I can, without any doubt, assert that I am currently reading a novel no one else frequenting AW is:
The Wandering Jew, by Eugene Sue.
At the beginning of the year I posted another thread here, announcing my "classic" author to read for 2012, which was to be Walter Scott. But i got distracted, via my 23-year-old son relating something he'd heard about the legend of the wandering Jew, a being fated to live eternally and wander the world in search of redemption.
I have long collected books, and I happened to have a copy of this immense novel (~1500 pages) dating from about 1950. I bought it years ago in a used book shop, and it has a really nice handwritten birthday-present dedication from Maxine to Marie on the inside of the cover. I truly hope Marie read it, or maybe someone else did.
In any case, it is in very good condition, and I got interested enough to give it a go. And am enjoying it. It is melodramatic, in the way that many early 19th-century novels are, but the translation is good, and it is in readable prose. It was a huge best-seller when it appeared, back when, and was at least prominent enough to merit inclusion in the Modern Library Giant editions of the 1950s, which is the copy I have. I suspect that not only is nobody here reading it, or ever has read it, but that very few here have ever heard of it.

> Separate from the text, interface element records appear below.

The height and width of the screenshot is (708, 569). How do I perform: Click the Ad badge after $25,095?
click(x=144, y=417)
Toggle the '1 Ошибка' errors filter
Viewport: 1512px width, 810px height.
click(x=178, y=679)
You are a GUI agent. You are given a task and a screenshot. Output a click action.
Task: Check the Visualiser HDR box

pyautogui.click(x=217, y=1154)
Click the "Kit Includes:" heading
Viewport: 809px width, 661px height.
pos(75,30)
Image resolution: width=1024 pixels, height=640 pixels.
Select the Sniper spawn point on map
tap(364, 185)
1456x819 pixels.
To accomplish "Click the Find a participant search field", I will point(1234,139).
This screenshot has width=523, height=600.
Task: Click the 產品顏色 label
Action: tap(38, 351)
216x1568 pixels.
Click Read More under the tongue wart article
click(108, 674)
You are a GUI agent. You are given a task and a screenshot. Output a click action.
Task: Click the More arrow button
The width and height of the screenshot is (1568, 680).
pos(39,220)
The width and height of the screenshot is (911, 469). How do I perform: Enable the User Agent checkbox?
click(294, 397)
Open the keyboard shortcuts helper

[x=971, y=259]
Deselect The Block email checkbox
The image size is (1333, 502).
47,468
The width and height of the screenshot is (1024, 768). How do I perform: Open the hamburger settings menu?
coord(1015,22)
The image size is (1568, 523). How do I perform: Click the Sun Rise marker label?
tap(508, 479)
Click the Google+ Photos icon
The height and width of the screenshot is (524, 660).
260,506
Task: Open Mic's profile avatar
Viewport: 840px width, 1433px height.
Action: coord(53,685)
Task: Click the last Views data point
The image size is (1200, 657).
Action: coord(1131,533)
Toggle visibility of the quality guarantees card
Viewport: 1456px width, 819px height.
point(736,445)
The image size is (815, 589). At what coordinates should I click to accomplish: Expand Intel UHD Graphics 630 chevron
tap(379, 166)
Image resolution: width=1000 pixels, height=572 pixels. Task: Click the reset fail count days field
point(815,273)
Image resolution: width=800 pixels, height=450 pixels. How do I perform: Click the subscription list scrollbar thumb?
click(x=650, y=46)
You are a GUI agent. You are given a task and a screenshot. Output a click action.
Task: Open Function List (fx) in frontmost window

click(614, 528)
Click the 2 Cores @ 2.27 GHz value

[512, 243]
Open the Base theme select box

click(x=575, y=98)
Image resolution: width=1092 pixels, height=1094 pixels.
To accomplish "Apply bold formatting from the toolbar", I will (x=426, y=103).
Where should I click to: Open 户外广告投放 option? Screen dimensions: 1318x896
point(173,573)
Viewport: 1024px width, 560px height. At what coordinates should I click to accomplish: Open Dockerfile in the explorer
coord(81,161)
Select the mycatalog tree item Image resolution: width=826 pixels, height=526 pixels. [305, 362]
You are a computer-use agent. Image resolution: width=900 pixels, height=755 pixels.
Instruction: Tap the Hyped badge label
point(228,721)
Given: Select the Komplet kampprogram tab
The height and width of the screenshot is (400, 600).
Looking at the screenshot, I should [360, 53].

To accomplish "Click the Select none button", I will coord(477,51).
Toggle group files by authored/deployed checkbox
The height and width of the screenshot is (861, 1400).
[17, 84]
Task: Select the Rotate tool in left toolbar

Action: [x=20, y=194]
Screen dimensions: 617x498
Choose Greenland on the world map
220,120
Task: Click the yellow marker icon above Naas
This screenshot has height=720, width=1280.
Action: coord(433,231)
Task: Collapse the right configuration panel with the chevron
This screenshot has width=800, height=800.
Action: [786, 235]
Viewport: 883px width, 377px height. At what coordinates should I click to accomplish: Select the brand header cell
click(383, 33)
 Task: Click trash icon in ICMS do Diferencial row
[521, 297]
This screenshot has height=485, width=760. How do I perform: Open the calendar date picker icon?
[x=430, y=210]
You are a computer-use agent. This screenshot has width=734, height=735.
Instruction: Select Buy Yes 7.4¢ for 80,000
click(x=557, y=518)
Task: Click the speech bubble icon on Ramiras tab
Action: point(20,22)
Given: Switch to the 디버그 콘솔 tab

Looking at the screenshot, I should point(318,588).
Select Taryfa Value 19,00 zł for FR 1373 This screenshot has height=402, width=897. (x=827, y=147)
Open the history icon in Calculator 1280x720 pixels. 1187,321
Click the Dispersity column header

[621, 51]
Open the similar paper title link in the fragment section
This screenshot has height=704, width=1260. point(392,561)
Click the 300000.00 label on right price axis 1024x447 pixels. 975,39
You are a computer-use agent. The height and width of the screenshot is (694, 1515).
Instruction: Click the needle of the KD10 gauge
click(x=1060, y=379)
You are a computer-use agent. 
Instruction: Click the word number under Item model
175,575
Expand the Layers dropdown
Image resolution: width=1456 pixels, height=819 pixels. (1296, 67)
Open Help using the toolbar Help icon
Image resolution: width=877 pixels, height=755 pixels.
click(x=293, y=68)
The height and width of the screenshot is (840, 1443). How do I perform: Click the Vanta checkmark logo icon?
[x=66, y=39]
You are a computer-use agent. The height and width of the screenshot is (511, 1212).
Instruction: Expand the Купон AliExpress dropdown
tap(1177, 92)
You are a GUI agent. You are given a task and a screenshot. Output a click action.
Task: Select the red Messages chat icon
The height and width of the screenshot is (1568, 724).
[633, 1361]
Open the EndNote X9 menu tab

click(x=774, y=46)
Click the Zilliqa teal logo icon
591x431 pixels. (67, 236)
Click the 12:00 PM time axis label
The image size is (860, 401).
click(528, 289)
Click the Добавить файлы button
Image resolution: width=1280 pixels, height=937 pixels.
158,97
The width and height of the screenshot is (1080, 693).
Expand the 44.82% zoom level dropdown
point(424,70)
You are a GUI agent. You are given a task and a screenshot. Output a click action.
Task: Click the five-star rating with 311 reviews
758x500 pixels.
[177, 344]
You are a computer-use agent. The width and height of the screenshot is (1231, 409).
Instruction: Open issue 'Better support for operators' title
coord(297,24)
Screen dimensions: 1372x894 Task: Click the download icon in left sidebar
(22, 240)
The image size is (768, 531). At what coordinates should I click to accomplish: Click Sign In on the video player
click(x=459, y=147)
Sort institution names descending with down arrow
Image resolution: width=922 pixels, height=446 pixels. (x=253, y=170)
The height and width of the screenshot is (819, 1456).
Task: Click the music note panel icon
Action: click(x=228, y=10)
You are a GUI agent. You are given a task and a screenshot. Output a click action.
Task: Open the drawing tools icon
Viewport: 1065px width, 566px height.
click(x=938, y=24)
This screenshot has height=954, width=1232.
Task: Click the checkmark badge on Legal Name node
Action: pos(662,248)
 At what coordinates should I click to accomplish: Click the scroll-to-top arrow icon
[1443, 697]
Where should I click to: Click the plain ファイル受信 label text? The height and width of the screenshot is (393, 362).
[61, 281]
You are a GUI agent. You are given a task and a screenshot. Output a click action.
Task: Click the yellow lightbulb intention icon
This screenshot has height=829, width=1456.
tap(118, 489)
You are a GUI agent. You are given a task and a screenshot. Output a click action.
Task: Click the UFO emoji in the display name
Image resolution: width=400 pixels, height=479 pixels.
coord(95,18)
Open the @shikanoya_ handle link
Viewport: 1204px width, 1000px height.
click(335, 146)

It is a bit DanBrownish, involving a complex evil Jesuit conspiracy to control the world, using Indian thuggee, among other malign influences. But, like the novel that intrigued me with Walter Scott (The Talisman), a pleasant surprise to read, so far. I'm about 200 pages in. I figure to finish about when the Philadelphia Phillies win the world series in October.
The story is not, by the way, in any manner anti-Semitic. Which statement seems to be necessary, given present-day sensitivities. It is, from what I've read so far, very much anti-Jesuit, however.